The Office of the Provost will administer the program, Student Financial Services is offering matching funds on savings deposits, and the program is bolstered by a $1 million grant from the U.S. Department of Health and Human Services.
“This program will offer financial support and skill-based support in the area of financial literacy,” says Brian Dixon, assistant vice president for financial services. “It’s a pretty sizable scholarship and money motivates behavior. Most students don’t get around to saving money, but this program will give them a chance to experience that delayed gratification, with a big carrot at the end.”
The grant will fund the Assets for Independence project and SFS will provide up to $1 million in matching funds for students in the program. Students who save $1,000 throughout their year in the program will receive $4,000 in matching funds, in addition to academic support, financial literacy education and additional support.
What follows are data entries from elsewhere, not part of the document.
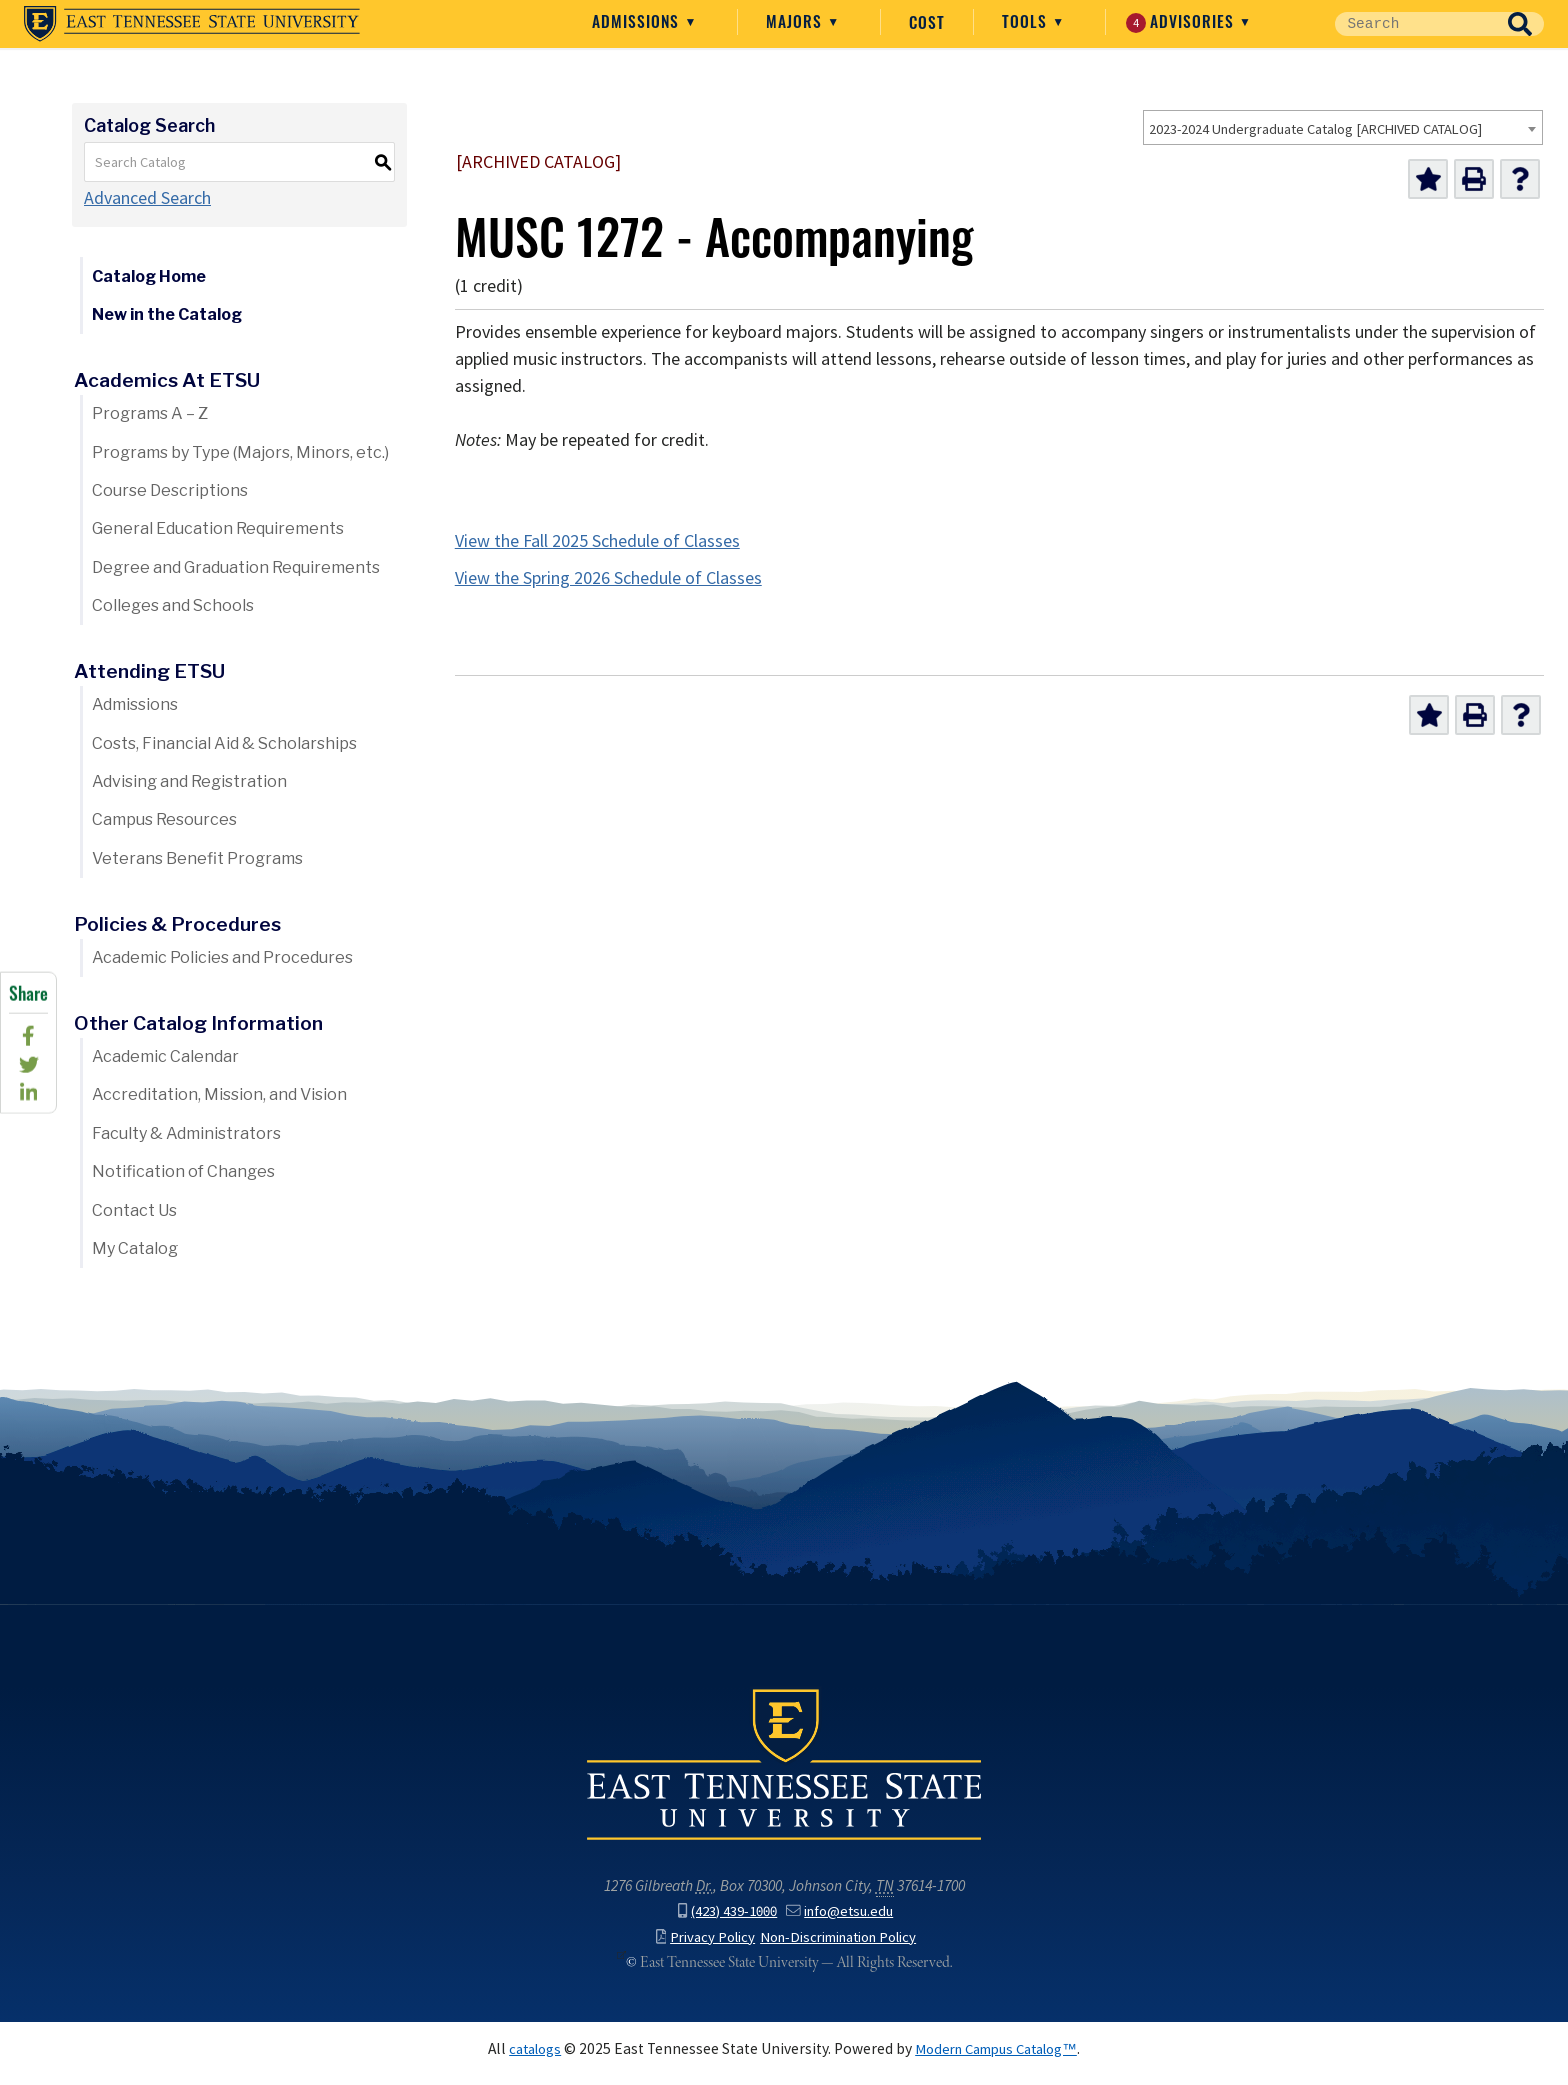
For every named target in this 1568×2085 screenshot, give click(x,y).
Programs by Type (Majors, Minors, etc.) (240, 452)
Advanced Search (147, 198)
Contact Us (134, 1210)
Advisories (1306, 21)
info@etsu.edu (846, 1921)
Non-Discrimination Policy (842, 1946)
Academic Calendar (165, 1056)
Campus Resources (164, 819)
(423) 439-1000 (723, 1921)
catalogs (525, 2058)
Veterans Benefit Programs (197, 858)
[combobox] (1343, 127)
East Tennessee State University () (192, 24)
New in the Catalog (167, 314)
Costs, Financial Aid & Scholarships (224, 743)
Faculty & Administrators (186, 1133)
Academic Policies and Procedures (222, 957)
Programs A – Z (150, 413)
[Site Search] (1456, 24)
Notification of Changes (183, 1171)
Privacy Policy (694, 1946)
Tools (1151, 20)
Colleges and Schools (173, 605)
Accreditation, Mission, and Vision (219, 1094)
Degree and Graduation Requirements (236, 567)
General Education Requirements (218, 528)
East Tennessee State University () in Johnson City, (784, 1776)
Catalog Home (149, 276)
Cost (1051, 21)
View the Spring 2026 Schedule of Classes (608, 578)
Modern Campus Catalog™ (1000, 2058)
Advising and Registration (189, 781)
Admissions (762, 20)
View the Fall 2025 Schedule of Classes (597, 541)
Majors (920, 20)
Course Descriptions (170, 490)
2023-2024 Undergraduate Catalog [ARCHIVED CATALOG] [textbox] (1315, 129)
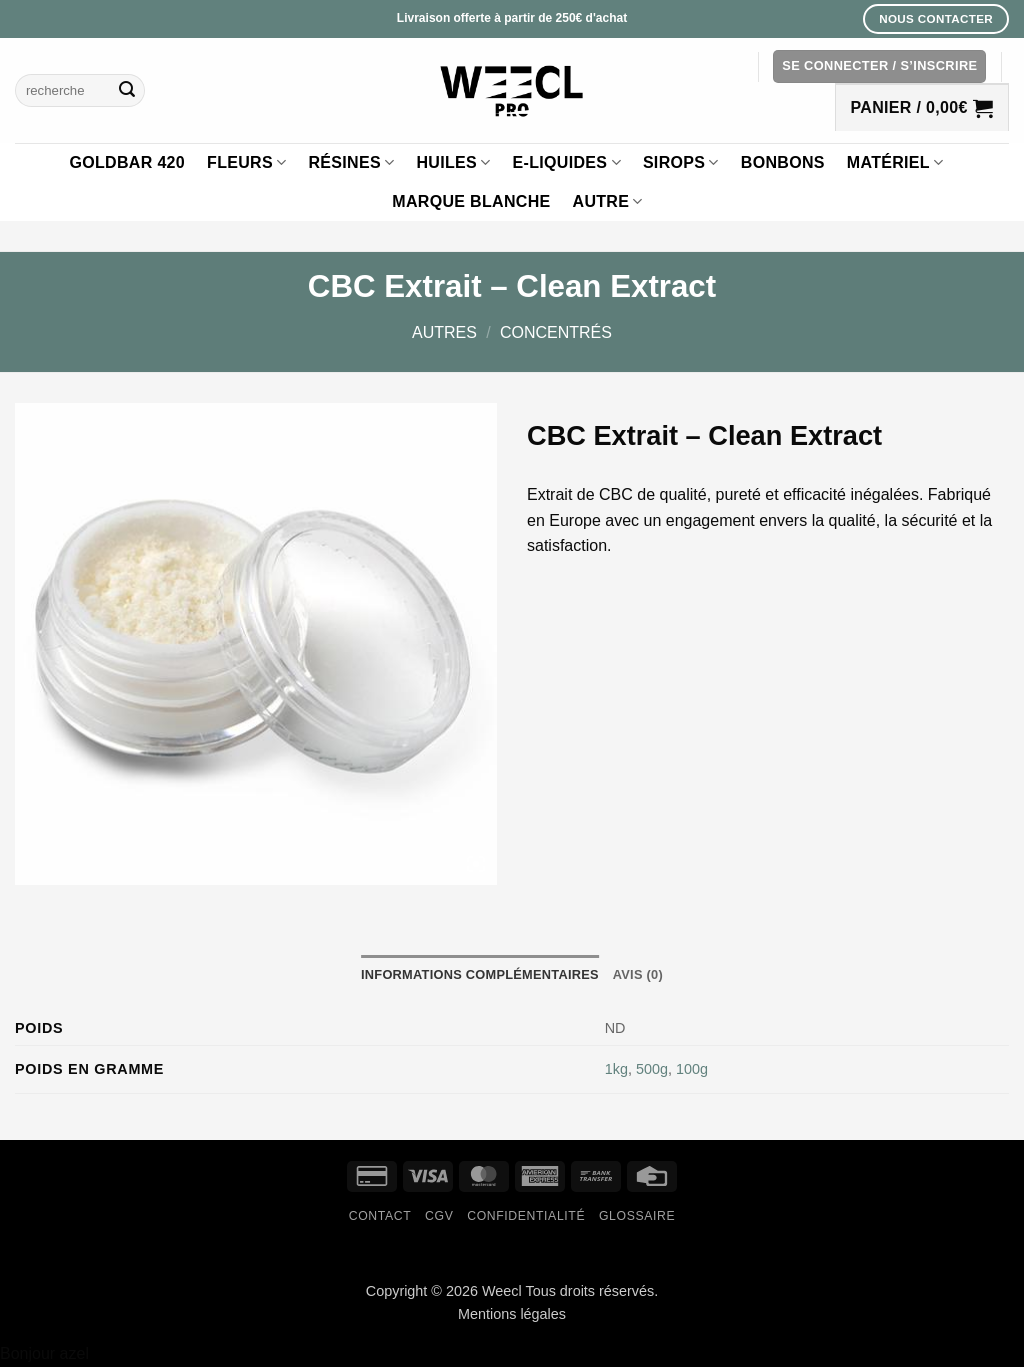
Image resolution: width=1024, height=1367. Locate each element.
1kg (616, 1069)
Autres (444, 332)
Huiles (453, 162)
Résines (351, 162)
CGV (439, 1216)
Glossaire (637, 1216)
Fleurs (246, 162)
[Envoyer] (127, 91)
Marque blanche (471, 201)
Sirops (681, 162)
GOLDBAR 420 (128, 162)
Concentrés (556, 332)
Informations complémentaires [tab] (480, 974)
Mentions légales (512, 1314)
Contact (380, 1216)
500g (652, 1069)
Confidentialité (526, 1216)
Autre (608, 201)
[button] (879, 66)
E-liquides (567, 162)
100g (692, 1069)
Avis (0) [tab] (638, 974)
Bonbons (783, 162)
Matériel (895, 162)
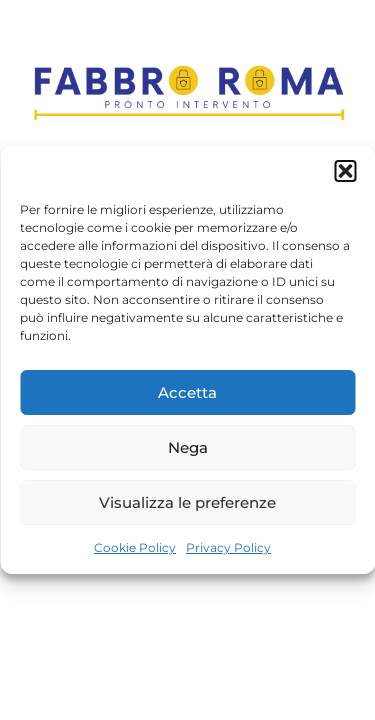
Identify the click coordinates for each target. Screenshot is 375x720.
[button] (345, 171)
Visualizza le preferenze (187, 502)
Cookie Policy (135, 547)
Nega (188, 447)
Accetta (187, 392)
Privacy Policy (228, 547)
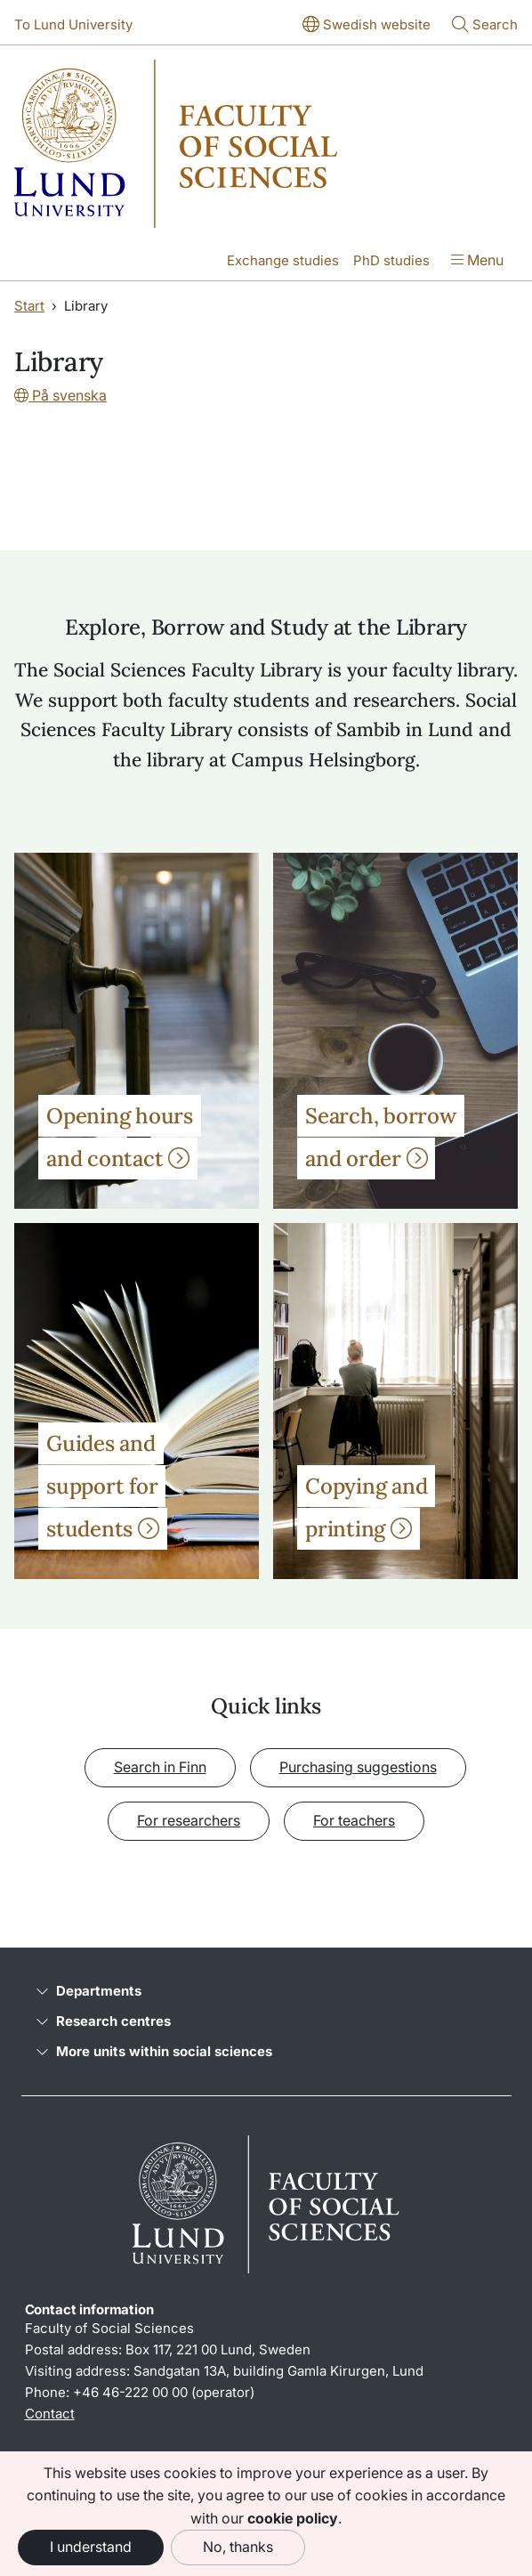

The program is designed to boost student retention by helping to meet unmet financial need and building financial literacy for low-income students. Statistics from WSU’s student population show strong correlations between unmet financial need and academic deficiency, persistence and graduation. All of the students’ savings and matching funds will go toward educational expenses at WSU (tuition and fees, books, supplies, and equipment required for courses).
“By saving $1,000 and getting $4,000, that really increases the students’ buying power,” Dixon says. “For financially challenged students, it’s really hard to dig out of those holes once you get into them. This program will help them in the short term and the long term.”
The program is open to 425 students over five years (85 students per year). Participants must complete the academic year in “good academic standing” according to WSU policy and they are required to complete financial aid and financial literacy requirements, including participation in the SALT program.
Washington Trust Bank will play an important role in the project, providing free accounts and services to participants.
“I think it was important for us to be competitive for this grant, to have a flexible, local community bank involved,” Dixon says. “It’s a key community connection and we’re starting to see those partnerships work together. These kinds of grants are recognition for the kinds of partnerships we make.”
WSU is the first institution in the country to develop this student retention model and leverage institutional and federal funds in this manner. A program coordinator will be hired in the coming months and the first cohort of students is expected to begin the program in early 2016.
The grant is the latest successful collaboration between the Office of the Provost and a University department or college to promote student success.
“This is a great example of how our new Student Success project initiative can foster new or scaled-up initiatives that facilitate access and successful progress toward graduation for our students,” says Erica Austin, interim co-provost. “The key to making this work is collaboration and creativity, combined with a strong evidence base to build external funders’ confidence in our proposals.”
The research and proposal development process for student success is directed by Michael Highfill, in the Office of the Provost. Priority for project development is given to institution-level and multi-unit proposals guided by a strong evidence base that can have a direct effect on student retention and successful graduation.
“It’s great to see the University investing in these areas,” Dixon says. “Grants offer opportunities to expand our reach and the matching funds take it even further. The future of our University is collaborative relationships across departments and colleges and this is a great example of that.”